[PROBLEM DESCRIPTION]:
Rewrite the records so that each "Locate an element on the screen" becomes "Find an element on the screen", changing nothing else.

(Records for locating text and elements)
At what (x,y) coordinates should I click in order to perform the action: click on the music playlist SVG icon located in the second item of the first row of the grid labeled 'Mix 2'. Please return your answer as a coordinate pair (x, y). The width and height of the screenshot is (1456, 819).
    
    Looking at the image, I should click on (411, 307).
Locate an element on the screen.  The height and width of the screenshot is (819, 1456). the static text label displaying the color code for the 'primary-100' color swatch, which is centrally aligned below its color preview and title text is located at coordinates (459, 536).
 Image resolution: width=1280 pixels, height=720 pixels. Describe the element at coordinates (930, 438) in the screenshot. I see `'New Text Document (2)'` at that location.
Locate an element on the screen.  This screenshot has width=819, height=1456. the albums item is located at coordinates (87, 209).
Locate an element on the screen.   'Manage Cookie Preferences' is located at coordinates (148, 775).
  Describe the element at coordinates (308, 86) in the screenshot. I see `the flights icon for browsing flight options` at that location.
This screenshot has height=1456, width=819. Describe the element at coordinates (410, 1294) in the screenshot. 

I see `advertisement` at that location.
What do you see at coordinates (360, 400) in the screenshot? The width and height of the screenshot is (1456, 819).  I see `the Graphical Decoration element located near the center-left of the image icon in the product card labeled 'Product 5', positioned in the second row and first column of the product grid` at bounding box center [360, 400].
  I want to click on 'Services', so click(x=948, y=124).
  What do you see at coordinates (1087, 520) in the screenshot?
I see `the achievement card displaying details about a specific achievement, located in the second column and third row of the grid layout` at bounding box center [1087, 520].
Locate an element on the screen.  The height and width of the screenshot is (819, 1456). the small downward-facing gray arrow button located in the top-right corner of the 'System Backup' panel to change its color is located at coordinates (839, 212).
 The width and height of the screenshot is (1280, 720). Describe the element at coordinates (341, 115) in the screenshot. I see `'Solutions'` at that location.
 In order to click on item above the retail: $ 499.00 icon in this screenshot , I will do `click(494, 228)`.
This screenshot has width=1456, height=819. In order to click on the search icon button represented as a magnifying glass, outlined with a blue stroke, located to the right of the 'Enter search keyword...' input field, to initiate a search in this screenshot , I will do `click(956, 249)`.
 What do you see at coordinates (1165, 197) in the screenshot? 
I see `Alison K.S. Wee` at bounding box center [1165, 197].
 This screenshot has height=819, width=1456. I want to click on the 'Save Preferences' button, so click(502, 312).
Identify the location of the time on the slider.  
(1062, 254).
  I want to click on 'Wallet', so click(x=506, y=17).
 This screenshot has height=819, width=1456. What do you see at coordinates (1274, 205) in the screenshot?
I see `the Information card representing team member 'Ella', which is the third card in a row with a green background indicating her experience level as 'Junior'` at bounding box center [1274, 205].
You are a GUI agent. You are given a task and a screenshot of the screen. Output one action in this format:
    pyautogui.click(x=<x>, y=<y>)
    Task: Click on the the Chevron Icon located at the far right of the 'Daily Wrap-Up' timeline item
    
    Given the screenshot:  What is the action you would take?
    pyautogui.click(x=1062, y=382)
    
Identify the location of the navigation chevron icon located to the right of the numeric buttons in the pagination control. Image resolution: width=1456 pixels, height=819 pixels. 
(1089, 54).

[ANSWER IN FULL]:
At what (x,y) coordinates should I click in order to perform the action: click on the music playlist SVG icon located in the second item of the first row of the grid labeled 'Mix 2'. Please return your answer as a coordinate pair (x, y). The width and height of the screenshot is (1456, 819).
    
    Looking at the image, I should click on (411, 307).
Find an element on the screen.  The height and width of the screenshot is (819, 1456). the static text label displaying the color code for the 'primary-100' color swatch, which is centrally aligned below its color preview and title text is located at coordinates (459, 536).
 Image resolution: width=1280 pixels, height=720 pixels. Describe the element at coordinates (930, 438) in the screenshot. I see `'New Text Document (2)'` at that location.
Find an element on the screen.  This screenshot has width=819, height=1456. the albums item is located at coordinates (87, 209).
Find an element on the screen.   'Manage Cookie Preferences' is located at coordinates (148, 775).
  Describe the element at coordinates (308, 86) in the screenshot. I see `the flights icon for browsing flight options` at that location.
This screenshot has height=1456, width=819. Describe the element at coordinates (410, 1294) in the screenshot. 

I see `advertisement` at that location.
What do you see at coordinates (360, 400) in the screenshot? The width and height of the screenshot is (1456, 819).  I see `the Graphical Decoration element located near the center-left of the image icon in the product card labeled 'Product 5', positioned in the second row and first column of the product grid` at bounding box center [360, 400].
  I want to click on 'Services', so click(x=948, y=124).
  What do you see at coordinates (1087, 520) in the screenshot?
I see `the achievement card displaying details about a specific achievement, located in the second column and third row of the grid layout` at bounding box center [1087, 520].
Find an element on the screen.  The height and width of the screenshot is (819, 1456). the small downward-facing gray arrow button located in the top-right corner of the 'System Backup' panel to change its color is located at coordinates (839, 212).
 The width and height of the screenshot is (1280, 720). Describe the element at coordinates (341, 115) in the screenshot. I see `'Solutions'` at that location.
 In order to click on item above the retail: $ 499.00 icon in this screenshot , I will do `click(494, 228)`.
This screenshot has width=1456, height=819. In order to click on the search icon button represented as a magnifying glass, outlined with a blue stroke, located to the right of the 'Enter search keyword...' input field, to initiate a search in this screenshot , I will do `click(956, 249)`.
 What do you see at coordinates (1165, 197) in the screenshot? 
I see `Alison K.S. Wee` at bounding box center [1165, 197].
 This screenshot has height=819, width=1456. I want to click on the 'Save Preferences' button, so click(502, 312).
Identify the location of the time on the slider.  
(1062, 254).
  I want to click on 'Wallet', so click(x=506, y=17).
 This screenshot has height=819, width=1456. What do you see at coordinates (1274, 205) in the screenshot?
I see `the Information card representing team member 'Ella', which is the third card in a row with a green background indicating her experience level as 'Junior'` at bounding box center [1274, 205].
You are a GUI agent. You are given a task and a screenshot of the screen. Output one action in this format:
    pyautogui.click(x=<x>, y=<y>)
    Task: Click on the the Chevron Icon located at the far right of the 'Daily Wrap-Up' timeline item
    
    Given the screenshot:  What is the action you would take?
    pyautogui.click(x=1062, y=382)
    
Identify the location of the navigation chevron icon located to the right of the numeric buttons in the pagination control. Image resolution: width=1456 pixels, height=819 pixels. 
(1089, 54).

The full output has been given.